Oui, mais Dansa Kourouma, le président du Conseil national de transition, n’en veut pas de cette médiation de la Cédéao et de l’ancien président béninois Boni Yayi dans les débats sur la future Constitution, il dit que c’est une affaire entre Guinéens…
Oui, c’est une affaire entre Guinéens, mais la Guinée fait partie de la Cédéao. Aujourd’hui, aucun pays ne peut vivre en vase clos. Nous sommes en transition, une transition a besoin de dialogue, a besoin de consensus. C’est ce que nous demandons au CNRD. C’est ce que nous demandons au colonel Mamadi Doumbouya. Mais ils n’ont pas intérêt, encore une fois, à ce qu’il y ait de véritable cadre de dialogue, puisqu’ils ont la volonté de confisquer le pouvoir en Guinée.
Est-ce qu’il n’y a pas, tout de même, un espoir que cette transition prenne fin et que la démocratie revienne ?

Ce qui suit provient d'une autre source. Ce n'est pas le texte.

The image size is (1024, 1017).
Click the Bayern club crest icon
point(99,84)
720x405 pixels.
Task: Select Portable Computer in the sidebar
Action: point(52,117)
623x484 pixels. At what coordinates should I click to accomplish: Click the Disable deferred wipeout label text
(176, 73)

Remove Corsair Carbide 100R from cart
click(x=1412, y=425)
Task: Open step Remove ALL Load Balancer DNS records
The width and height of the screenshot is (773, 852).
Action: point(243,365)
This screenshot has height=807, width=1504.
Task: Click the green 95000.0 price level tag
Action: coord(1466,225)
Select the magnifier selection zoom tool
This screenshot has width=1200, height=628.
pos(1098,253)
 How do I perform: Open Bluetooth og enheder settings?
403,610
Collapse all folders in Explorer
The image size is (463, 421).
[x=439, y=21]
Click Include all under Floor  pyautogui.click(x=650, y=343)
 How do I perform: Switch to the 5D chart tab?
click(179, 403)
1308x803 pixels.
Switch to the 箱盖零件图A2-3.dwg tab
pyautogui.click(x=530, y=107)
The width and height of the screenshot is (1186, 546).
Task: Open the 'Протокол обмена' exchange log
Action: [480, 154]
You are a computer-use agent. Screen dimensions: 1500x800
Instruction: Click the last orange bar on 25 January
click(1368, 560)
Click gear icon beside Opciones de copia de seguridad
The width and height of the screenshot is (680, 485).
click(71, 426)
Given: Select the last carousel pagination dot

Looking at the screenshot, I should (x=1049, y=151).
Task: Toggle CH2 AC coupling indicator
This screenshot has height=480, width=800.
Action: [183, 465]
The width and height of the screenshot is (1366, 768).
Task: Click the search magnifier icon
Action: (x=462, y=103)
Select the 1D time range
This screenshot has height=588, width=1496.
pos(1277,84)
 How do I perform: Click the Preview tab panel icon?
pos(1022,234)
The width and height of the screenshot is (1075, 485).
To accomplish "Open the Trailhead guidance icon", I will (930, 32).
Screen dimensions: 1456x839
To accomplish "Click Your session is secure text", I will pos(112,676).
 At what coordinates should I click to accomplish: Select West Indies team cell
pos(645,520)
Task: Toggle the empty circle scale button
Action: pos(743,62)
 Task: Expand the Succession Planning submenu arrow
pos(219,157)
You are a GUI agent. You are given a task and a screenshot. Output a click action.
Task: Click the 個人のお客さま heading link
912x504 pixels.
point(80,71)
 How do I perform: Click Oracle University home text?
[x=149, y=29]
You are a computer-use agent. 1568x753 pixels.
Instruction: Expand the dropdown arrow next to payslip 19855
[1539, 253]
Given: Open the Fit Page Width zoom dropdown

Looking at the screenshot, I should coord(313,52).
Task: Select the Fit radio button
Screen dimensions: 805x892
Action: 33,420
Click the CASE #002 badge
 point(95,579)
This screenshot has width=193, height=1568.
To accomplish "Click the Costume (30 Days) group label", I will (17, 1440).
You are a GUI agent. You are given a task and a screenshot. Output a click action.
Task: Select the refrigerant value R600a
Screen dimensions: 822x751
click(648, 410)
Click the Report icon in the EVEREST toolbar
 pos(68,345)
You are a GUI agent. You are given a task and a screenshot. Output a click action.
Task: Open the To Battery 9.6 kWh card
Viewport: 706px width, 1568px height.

C’est vrai qu’il y a de l’espoir, mais l’espoir est trop minime quand on voit la volonté du CNRD pour confisquer le pouvoir, ce sont des gens qui ne veulent pas le quitter. Aujourd’hui, les forces vives de la nation, ça fait un moment qu’on a décidé d’observer une trêve, pour donner une chance à la médiation des chefs religieux, sur leur demande, pour voir avec le colonel Doumbouya comment faire en sorte que les points de revendication, notamment la mise en place de ce véritable cadre de dialogue et la levée de l’interdiction des manifestations, soient réglés. Mais jusqu’ici, rien n’est fait. Donc ce qui est sûr, nous allons reprendre nos réunions, et suite aux réunions, vous savez que nous allons encore partir en manifestations. Nous ne laisserons pas faire par le CNRD ce que nous n’avons pas laissé faire par monsieur Alpha Condé. Si nous avons lutté contre la confiscation du pouvoir par monsieur Alpha Condé, nous allons continuer la lutte contre la confiscation du pouvoir par le CNRD.